_Work task_. When the line containing "Task: Switch to the 交易中心 tab" is found in the data below, copy it and each line after it through the line containing "Click the Bezeichnung", exactly and with no others.

_Supplied records_.
########

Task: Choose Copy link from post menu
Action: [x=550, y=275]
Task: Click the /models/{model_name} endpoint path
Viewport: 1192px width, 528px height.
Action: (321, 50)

########

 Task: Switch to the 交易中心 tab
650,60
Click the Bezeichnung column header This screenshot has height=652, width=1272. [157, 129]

########

_Expected answer_.
 Task: Switch to the 交易中心 tab
650,60
Click the Bezeichnung column header This screenshot has height=652, width=1272. [157, 129]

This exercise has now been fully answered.